On 08/19/2015 03:55 PM, Gerry Creager - NOAA Affiliate wrote:
I'll open a case to determine if Cray's MPI-IO library has this problem.
OK. Might not be any need to do so: David Knaak told me (via off-list
correspondence) that it was fixed in Cray MPI-IO much the same way I
fixed it in ROMIO.
==rob
gerry
On Wed, Aug 19, 2015 at 7:47 PM, Rob Latham <robl@xxxxxxxxxxx
<mailto:robl@xxxxxxxxxxx>> wrote:
On 08/18/2015 02:31 PM, Ward Fisher wrote:
Hello all,
I just wanted to jump in and comment that this issue, recently
reported
to us by David Knaak at Cray, is now handled in the netCDF-C
development
branch on GitHub. This fix will be in the upcoming release
candidate and
eventual final release of netCDF-C 4.4.0.
Regarding the question of short reads providing more warning; netcdf
specifically was already checking for short reads when ‘paging
in’ data
from a file, but was assuming an error when one would occur (due
to a
non-zero |errno| value). The fix shouldn’t incur any performance
penalty. The new thing I learned about “short reads” is that it is
possible for this to occur /without/ being the result of an
error, but
rather the result of an interrupt.
I found these short reads would happen in ROMIO when trying to read
2 GiB of data in one shot.
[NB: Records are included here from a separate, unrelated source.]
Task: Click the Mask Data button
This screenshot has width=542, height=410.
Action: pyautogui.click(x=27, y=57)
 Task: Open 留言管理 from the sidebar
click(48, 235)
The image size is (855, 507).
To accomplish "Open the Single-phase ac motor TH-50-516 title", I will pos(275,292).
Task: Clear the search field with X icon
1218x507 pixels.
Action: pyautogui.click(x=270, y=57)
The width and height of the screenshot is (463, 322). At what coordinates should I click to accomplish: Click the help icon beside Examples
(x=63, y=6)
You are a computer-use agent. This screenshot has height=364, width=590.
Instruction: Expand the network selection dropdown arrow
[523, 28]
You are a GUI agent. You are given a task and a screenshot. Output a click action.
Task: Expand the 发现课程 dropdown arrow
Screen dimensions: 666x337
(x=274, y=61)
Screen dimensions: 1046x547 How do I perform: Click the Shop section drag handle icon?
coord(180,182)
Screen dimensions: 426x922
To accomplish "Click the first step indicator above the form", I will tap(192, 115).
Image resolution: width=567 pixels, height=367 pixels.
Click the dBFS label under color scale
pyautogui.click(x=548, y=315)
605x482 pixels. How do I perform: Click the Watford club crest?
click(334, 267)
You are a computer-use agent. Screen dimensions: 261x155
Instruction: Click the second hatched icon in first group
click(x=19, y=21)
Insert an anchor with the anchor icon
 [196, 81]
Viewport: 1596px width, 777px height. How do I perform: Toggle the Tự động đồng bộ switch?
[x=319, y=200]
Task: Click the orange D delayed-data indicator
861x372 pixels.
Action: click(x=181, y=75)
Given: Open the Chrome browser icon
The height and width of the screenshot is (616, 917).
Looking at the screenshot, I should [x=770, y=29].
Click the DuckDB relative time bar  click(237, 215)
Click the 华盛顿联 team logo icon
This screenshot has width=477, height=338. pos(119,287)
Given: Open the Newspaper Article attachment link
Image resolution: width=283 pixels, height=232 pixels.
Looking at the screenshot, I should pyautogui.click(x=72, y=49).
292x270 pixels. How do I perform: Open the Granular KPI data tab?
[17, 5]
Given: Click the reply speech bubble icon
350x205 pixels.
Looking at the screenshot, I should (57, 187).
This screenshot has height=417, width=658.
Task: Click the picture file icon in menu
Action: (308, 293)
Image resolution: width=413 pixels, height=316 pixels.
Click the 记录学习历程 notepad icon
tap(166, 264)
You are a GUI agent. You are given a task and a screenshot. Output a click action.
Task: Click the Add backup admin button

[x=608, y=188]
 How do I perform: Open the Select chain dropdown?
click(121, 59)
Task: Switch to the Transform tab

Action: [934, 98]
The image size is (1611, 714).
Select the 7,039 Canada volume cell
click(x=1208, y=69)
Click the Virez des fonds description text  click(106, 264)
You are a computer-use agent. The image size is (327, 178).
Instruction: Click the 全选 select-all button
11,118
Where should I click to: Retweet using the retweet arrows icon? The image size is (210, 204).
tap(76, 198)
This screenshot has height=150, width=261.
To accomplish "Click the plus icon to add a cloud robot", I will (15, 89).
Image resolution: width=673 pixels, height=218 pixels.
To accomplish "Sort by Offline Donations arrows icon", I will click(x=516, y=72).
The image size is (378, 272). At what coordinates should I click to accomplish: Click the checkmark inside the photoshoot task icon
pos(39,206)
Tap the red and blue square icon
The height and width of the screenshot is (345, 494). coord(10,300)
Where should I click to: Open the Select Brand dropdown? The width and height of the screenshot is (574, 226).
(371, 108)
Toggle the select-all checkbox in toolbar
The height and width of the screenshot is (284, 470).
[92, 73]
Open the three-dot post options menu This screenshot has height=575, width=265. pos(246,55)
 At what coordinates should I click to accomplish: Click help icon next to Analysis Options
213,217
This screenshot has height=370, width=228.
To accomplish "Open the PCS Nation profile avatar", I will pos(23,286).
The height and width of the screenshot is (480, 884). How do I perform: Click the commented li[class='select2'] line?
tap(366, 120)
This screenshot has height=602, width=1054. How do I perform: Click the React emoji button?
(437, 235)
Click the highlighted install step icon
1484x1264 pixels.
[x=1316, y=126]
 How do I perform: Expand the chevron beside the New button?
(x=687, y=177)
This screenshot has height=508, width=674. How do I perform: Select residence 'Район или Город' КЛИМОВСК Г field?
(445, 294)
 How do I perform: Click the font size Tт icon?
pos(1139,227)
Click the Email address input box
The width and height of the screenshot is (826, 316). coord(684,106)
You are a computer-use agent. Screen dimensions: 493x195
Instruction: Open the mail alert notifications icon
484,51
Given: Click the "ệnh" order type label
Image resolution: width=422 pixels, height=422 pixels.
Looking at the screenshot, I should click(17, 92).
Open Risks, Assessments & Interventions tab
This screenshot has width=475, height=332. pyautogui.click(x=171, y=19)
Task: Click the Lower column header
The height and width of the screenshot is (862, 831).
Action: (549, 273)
Linux would give me back (2GiB-4k) worth
of data.
Today, most MPI-IO libraries should detect and retry this case.
Cray's MPI-IO library is closed source, so i don't know what they do.
In general, since they are technically allowed I think
developers are
going to have to accommodate the possibility of short reads in their
software, one way or another. Developers should already be
checking the
return value of |read()|, and when short, the fix is essentially:
1. Check to see if errno is |EINTR|
2. If so, perform some calculations and resume the read.
While that's strictly correct, I worry about short reads that for
whatever reason don't set EINTR. So I would check how much data was
read. If it is less than requested, continue the read to fetch the
missing data. If that continued read returns 0, then you are EOF
and you are done.
==rob
--
Rob Latham
Mathematics and Computer Science Division
Argonne National Lab, IL USA
_______________________________________________
netcdfgroup mailing list
netcdfgroup@xxxxxxxxxxxxxxxx <mailto:netcdfgroup@xxxxxxxxxxxxxxxx>
For list information or to unsubscribe, visit:
http://www.unidata.ucar.edu/mailing_lists/
--
Gerry Creager
NSSL/CIMMS
405.325.6371
++++++++++++++++++++++
“Big whorls have little whorls,
That feed on their velocity;
And little whorls have lesser whorls,
And so on to viscosity.”
Lewis Fry Richardson (1881-1953)
--
Rob Latham
Mathematics and Computer Science Division
Argonne National Lab, IL USA